# [Exercise instructions]
Below are the records; count how many of their lines carry "with" and give only the number.

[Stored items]
════
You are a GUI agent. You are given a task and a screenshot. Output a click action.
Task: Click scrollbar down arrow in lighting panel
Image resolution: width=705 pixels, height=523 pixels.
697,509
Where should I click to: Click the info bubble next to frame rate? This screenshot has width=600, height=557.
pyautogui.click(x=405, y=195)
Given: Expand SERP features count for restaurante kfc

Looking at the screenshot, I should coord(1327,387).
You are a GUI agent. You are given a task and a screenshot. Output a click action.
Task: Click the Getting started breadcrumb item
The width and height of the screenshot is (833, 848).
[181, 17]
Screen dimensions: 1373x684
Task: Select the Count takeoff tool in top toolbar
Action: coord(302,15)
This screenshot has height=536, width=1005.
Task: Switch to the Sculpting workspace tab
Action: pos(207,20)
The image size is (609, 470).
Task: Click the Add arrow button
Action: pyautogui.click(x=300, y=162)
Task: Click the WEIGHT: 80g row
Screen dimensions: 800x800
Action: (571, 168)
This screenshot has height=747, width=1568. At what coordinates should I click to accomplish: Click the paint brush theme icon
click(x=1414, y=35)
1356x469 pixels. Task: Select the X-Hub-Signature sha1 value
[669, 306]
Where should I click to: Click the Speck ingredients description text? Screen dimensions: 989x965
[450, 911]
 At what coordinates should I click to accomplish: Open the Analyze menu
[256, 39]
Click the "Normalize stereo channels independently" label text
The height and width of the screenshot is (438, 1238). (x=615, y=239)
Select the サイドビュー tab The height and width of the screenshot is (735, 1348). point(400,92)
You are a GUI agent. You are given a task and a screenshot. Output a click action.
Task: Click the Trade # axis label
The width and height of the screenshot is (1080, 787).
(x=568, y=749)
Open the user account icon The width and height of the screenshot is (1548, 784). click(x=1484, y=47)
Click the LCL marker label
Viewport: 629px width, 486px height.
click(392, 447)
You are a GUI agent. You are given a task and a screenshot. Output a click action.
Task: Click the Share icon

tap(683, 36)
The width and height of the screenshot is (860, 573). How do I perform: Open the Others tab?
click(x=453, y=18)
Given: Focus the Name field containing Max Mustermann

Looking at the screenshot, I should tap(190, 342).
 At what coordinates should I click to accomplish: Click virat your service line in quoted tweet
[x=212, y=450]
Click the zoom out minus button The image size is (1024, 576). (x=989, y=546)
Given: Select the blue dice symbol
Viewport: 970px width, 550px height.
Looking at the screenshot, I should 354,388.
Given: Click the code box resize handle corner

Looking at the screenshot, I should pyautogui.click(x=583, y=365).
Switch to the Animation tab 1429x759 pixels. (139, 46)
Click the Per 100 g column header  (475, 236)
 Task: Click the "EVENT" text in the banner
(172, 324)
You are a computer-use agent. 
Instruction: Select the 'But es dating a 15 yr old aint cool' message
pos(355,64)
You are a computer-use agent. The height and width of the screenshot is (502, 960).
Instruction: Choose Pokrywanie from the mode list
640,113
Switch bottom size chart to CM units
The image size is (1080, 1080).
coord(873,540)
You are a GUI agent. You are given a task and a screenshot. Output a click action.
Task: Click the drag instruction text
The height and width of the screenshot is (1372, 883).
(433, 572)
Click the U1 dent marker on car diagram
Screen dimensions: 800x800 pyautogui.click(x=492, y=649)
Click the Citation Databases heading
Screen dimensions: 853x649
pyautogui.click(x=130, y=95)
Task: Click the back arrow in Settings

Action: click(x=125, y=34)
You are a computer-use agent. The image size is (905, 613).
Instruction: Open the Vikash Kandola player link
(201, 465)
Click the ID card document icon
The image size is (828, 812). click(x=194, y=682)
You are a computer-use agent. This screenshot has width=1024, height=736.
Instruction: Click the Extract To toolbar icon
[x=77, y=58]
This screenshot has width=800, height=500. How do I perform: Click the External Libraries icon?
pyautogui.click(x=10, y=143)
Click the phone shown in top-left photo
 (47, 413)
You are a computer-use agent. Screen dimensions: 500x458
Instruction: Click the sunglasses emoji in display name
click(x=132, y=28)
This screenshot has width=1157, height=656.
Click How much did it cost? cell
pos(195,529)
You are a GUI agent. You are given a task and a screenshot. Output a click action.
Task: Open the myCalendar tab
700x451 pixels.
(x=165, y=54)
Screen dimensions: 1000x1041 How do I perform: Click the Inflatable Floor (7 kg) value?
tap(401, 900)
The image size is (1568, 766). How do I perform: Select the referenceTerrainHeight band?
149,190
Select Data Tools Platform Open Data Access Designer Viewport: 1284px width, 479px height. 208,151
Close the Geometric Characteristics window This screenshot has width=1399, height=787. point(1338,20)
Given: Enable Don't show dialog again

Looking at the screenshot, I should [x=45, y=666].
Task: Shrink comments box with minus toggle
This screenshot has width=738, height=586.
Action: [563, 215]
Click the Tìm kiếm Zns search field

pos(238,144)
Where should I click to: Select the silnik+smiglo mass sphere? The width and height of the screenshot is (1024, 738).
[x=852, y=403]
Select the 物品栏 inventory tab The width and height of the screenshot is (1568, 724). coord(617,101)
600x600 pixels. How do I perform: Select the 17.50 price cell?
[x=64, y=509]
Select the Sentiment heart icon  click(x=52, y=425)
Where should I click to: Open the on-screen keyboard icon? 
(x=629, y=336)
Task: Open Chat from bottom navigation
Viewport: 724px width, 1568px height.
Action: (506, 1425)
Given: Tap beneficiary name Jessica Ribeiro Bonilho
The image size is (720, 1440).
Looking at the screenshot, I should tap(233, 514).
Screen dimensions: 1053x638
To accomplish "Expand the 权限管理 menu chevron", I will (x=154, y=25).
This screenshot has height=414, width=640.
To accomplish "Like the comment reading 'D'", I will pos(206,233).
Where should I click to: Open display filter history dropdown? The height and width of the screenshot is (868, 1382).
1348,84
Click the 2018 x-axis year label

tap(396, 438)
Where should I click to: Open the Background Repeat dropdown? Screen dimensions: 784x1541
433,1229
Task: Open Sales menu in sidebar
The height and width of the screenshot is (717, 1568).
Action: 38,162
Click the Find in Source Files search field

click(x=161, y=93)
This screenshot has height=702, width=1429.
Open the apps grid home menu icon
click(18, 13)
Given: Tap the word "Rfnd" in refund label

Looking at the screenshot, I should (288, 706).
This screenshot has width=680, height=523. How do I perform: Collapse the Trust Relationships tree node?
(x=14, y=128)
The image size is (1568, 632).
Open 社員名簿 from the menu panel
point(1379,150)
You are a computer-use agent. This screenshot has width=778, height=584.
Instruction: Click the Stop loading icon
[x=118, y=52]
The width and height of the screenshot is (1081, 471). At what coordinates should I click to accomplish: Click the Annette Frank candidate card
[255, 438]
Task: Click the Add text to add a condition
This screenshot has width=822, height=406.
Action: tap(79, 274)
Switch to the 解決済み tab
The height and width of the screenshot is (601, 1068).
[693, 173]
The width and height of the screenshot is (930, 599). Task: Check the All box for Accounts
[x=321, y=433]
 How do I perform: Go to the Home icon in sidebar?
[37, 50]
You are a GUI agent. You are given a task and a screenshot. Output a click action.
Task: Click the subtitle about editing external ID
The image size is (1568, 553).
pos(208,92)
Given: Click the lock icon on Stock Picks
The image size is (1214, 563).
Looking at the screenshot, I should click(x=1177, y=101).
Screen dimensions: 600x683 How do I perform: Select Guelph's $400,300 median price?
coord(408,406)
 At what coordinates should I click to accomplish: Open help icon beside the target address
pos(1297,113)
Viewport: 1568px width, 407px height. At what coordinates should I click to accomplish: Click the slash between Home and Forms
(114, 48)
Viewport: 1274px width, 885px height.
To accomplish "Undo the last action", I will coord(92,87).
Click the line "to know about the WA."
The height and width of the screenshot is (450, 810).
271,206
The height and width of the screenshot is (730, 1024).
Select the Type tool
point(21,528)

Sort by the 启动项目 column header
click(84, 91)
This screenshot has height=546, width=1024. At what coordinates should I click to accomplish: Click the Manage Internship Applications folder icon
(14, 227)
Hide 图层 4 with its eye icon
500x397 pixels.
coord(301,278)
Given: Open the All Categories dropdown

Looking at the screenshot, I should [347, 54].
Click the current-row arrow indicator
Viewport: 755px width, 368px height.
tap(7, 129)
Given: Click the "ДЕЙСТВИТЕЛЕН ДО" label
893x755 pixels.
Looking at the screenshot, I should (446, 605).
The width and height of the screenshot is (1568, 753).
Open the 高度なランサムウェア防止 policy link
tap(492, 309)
════
# [Written answer]
2